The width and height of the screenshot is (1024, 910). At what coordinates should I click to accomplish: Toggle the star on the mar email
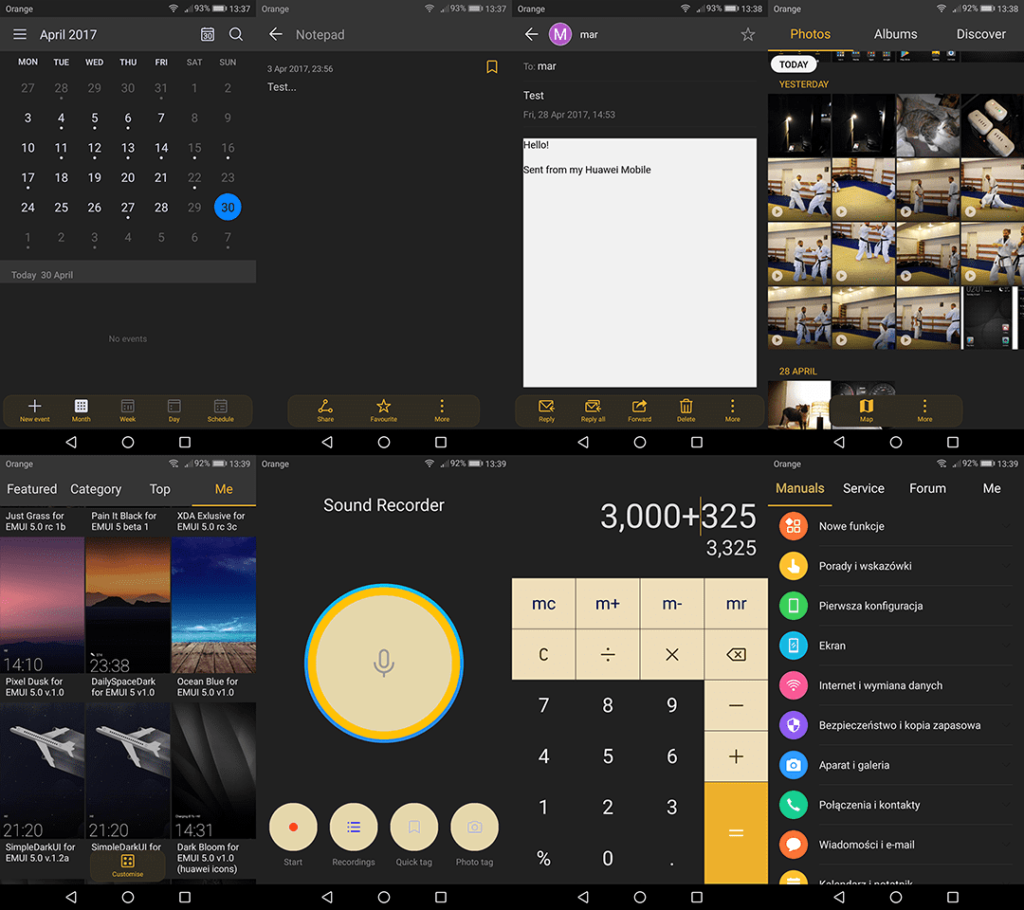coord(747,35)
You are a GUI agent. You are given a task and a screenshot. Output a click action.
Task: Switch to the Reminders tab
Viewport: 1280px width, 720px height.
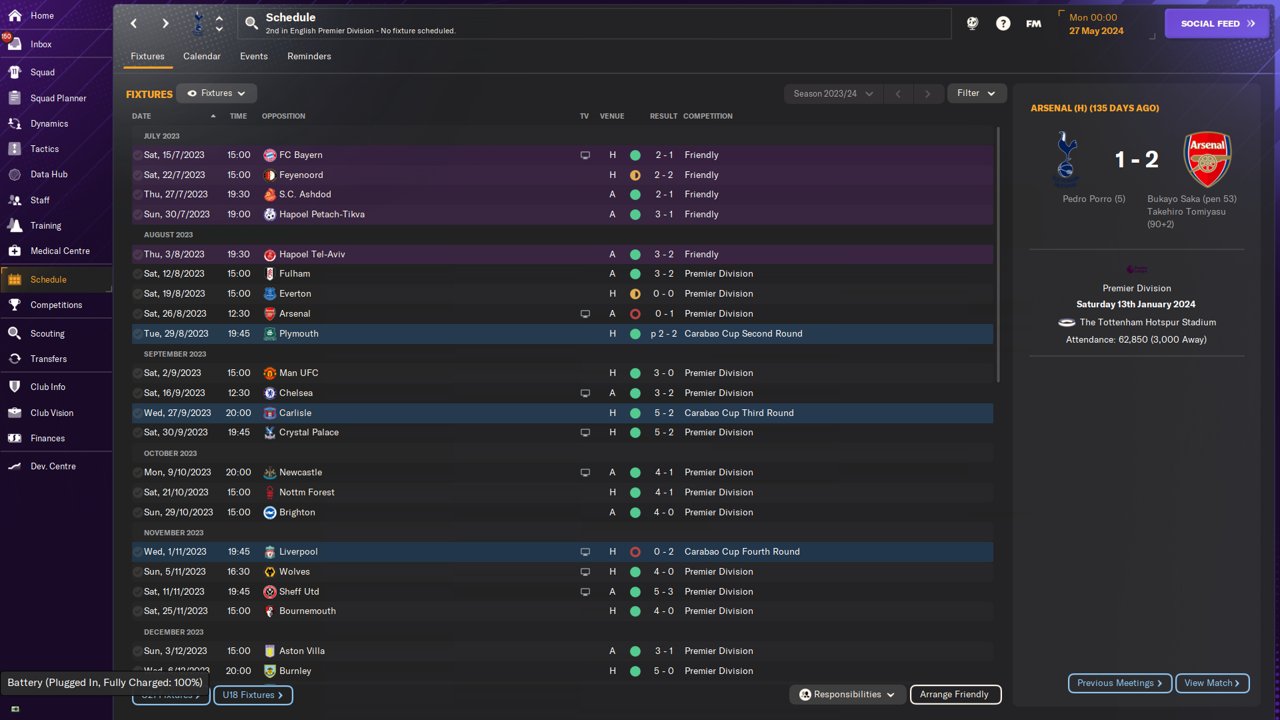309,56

________________

- [Required work] Leave every picture out and write out, word for word, the lines from the one that contains "You are a GUI" through the last line of the records.

- [Result]
You are a GUI agent. You are given a task and a screenshot. Output a click action.
Task: Switch to the Reminders tab
Viewport: 1280px width, 720px height.
309,56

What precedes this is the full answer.